Data records

··········

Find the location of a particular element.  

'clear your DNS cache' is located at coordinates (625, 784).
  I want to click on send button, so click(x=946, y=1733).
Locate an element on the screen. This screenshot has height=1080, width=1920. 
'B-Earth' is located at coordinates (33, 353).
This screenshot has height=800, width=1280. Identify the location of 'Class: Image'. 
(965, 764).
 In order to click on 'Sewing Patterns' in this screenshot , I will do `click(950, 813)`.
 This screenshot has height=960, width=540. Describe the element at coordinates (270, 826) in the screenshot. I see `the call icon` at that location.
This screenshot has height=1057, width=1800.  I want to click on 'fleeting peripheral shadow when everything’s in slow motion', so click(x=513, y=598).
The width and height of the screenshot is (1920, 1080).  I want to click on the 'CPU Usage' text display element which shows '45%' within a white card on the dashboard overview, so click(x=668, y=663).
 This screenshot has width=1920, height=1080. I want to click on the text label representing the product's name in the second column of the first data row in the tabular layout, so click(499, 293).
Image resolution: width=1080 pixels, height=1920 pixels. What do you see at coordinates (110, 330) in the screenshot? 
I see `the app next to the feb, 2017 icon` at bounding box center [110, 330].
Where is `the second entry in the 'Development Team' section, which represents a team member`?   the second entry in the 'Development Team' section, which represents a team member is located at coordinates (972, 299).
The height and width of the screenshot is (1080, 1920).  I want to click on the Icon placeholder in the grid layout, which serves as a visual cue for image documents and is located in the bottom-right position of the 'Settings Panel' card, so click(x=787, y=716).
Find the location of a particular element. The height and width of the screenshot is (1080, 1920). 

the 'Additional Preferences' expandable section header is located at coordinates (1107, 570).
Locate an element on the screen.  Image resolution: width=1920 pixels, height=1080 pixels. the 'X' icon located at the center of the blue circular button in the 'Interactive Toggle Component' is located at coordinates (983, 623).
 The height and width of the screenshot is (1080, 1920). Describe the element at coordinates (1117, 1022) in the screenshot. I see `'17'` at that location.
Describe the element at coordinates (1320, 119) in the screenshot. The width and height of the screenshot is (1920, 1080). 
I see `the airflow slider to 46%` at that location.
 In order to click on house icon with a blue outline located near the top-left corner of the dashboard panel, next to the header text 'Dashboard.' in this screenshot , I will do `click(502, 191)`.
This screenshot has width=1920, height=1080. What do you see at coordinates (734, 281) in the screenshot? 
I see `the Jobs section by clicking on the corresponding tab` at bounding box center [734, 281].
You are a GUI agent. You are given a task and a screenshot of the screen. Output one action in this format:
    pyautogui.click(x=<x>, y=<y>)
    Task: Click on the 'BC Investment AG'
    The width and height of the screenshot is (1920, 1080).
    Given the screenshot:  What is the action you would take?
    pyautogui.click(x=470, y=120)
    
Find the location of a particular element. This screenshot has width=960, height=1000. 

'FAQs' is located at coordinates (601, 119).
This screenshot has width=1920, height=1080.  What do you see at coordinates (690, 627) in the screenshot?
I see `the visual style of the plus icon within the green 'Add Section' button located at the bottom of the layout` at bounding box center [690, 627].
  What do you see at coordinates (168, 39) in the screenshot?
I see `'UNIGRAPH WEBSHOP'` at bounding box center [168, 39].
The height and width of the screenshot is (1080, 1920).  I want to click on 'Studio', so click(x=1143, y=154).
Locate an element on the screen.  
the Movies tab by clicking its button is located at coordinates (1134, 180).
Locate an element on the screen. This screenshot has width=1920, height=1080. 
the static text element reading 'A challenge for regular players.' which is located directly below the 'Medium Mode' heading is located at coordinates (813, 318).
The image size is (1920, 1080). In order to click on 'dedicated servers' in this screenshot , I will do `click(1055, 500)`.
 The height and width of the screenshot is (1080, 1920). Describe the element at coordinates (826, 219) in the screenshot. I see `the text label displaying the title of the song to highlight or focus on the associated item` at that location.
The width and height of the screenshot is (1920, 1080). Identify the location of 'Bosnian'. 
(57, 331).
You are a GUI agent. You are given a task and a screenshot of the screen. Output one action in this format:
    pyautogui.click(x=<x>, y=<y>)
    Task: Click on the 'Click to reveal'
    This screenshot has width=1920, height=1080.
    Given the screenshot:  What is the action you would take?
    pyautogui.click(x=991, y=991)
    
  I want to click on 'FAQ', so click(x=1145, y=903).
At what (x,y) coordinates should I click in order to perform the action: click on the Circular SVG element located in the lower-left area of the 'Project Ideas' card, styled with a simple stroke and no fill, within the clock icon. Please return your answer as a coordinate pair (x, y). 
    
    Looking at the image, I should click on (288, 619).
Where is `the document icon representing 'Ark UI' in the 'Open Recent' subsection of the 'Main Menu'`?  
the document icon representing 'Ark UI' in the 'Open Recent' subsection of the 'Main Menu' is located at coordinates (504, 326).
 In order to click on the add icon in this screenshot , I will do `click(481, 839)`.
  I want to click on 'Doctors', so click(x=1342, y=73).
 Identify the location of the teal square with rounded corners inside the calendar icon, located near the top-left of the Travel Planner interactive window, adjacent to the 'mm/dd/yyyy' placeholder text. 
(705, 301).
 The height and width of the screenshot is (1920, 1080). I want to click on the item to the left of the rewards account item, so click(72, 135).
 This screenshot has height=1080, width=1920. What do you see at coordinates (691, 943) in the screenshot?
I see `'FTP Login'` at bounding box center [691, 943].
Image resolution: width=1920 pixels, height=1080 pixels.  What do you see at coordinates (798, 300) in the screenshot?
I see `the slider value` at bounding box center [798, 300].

··········

__Instruction__:
Place each line of the material above into a JSON list of strings, one string per line, omitting blank lines.

__Solution to the problem__:
[
  "Find the location of a particular element.  ",
  "'clear your DNS cache' is located at coordinates (625, 784).",
  "  I want to click on send button, so click(x=946, y=1733).",
  "Locate an element on the screen. This screenshot has height=1080, width=1920. ",
  "'B-Earth' is located at coordinates (33, 353).",
  "This screenshot has height=800, width=1280. Identify the location of 'Class: Image'. ",
  "(965, 764).",
  " In order to click on 'Sewing Patterns' in this screenshot , I will do `click(950, 813)`.",
  " This screenshot has height=960, width=540. Describe the element at coordinates (270, 826) in the screenshot. I see `the call icon` at that location.",
  "This screenshot has height=1057, width=1800.  I want to click on 'fleeting peripheral shadow when everything’s in slow motion', so click(x=513, y=598).",
  "The width and height of the screenshot is (1920, 1080).  I want to click on the 'CPU Usage' text display element which shows '45%' within a white card on the dashboard overview, so click(x=668, y=663).",
  " This screenshot has width=1920, height=1080. I want to click on the text label representing the product's name in the second column of the first data row in the tabular layout, so click(499, 293).",
  "Image resolution: width=1080 pixels, height=1920 pixels. What do you see at coordinates (110, 330) in the screenshot? ",
  "I see `the app next to the feb, 2017 icon` at bounding box center [110, 330].",
  "Where is `the second entry in the 'Development Team' section, which represents a team member`?   the second entry in the 'Development Team' section, which represents a team member is located at coordinates (972, 299).",
  "The height and width of the screenshot is (1080, 1920).  I want to click on the Icon placeholder in the grid layout, which serves as a visual cue for image documents and is located in the bottom-right position of the 'Settings Panel' card, so click(x=787, y=716).",
  "Find the location of a particular element. The height and width of the screenshot is (1080, 1920). ",
  "the 'Additional Preferences' expandable section header is located at coordinates (1107, 570).",
  "Locate an element on the screen.  Image resolution: width=1920 pixels, height=1080 pixels. the 'X' icon located at the center of the blue circular button in the 'Interactive Toggle Component' is located at coordinates (983, 623).",
  " The height and width of the screenshot is (1080, 1920). Describe the element at coordinates (1117, 1022) in the screenshot. I see `'17'` at that location.",
  "Describe the element at coordinates (1320, 119) in the screenshot. The width and height of the screenshot is (1920, 1080). ",
  "I see `the airflow slider to 46%` at that location.",
  " In order to click on house icon with a blue outline located near the top-left corner of the dashboard panel, next to the header text 'Dashboard.' in this screenshot , I will do `click(502, 191)`.",
  "This screenshot has width=1920, height=1080. What do you see at coordinates (734, 281) in the screenshot? ",
  "I see `the Jobs section by clicking on the corresponding tab` at bounding box center [734, 281].",
  "You are a GUI agent. You are given a task and a screenshot of the screen. Output one action in this format:",
  "    pyautogui.click(x=<x>, y=<y>)",
  "    Task: Click on the 'BC Investment AG'",
  "    The width and height of the screenshot is (1920, 1080).",
  "    Given the screenshot:  What is the action you would take?",
  "    pyautogui.click(x=470, y=120)",
  "Find the location of a particular element. This screenshot has width=960, height=1000. ",
  "'FAQs' is located at coordinates (601, 119).",
  "This screenshot has width=1920, height=1080.  What do you see at coordinates (690, 627) in the screenshot?",
  "I see `the visual style of the plus icon within the green 'Add Section' button located at the bottom of the layout` at bounding box center [690, 627].",
  "  What do you see at coordinates (168, 39) in the screenshot?",
  "I see `'UNIGRAPH WEBSHOP'` at bounding box center [168, 39].",
  "The height and width of the screenshot is (1080, 1920).  I want to click on 'Studio', so click(x=1143, y=154).",
  "Locate an element on the screen.  ",
  "the Movies tab by clicking its button is located at coordinates (1134, 180).",
  "Locate an element on the screen. This screenshot has width=1920, height=1080. ",
  "the static text element reading 'A challenge for regular players.' which is located directly below the 'Medium Mode' heading is located at coordinates (813, 318).",
  "The image size is (1920, 1080). In order to click on 'dedicated servers' in this screenshot , I will do `click(1055, 500)`.",
  " The height and width of the screenshot is (1080, 1920). Describe the element at coordinates (826, 219) in the screenshot. I see `the text label displaying the title of the song to highlight or focus on the associated item` at that location.",
  "The width and height of the screenshot is (1920, 1080). Identify the location of 'Bosnian'. ",
  "(57, 331).",
  "You are a GUI agent. You are given a task and a screenshot of the screen. Output one action in this format:",
  "    pyautogui.click(x=<x>, y=<y>)",
  "    Task: Click on the 'Click to reveal'",
  "    This screenshot has width=1920, height=1080.",
  "    Given the screenshot:  What is the action you would take?",
  "    pyautogui.click(x=991, y=991)",
  "  I want to click on 'FAQ', so click(x=1145, y=903).",
  "At what (x,y) coordinates should I click in order to perform the action: click on the Circular SVG element located in the lower-left area of the 'Project Ideas' card, styled with a simple stroke and no fill, within the clock icon. Please return your answer as a coordinate pair (x, y). ",
  "    Looking at the image, I should click on (288, 619).",
  "Where is `the document icon representing 'Ark UI' in the 'Open Recent' subsection of the 'Main Menu'`?  ",
  "the document icon representing 'Ark UI' in the 'Open Recent' subsection of the 'Main Menu' is located at coordinates (504, 326).",
  " In order to click on the add icon in this screenshot , I will do `click(481, 839)`.",
  "  I want to click on 'Doctors', so click(x=1342, y=73).",
  " Identify the location of the teal square with rounded corners inside the calendar icon, located near the top-left of the Travel Planner interactive window, adjacent to the 'mm/dd/yyyy' placeholder text. ",
  "(705, 301).",
  " The height and width of the screenshot is (1920, 1080). I want to click on the item to the left of the rewards account item, so click(72, 135).",
  " This screenshot has height=1080, width=1920. What do you see at coordinates (691, 943) in the screenshot?",
  "I see `'FTP Login'` at bounding box center [691, 943].",
  "Image resolution: width=1920 pixels, height=1080 pixels.  What do you see at coordinates (798, 300) in the screenshot?",
  "I see `the slider value` at bounding box center [798, 300]."
]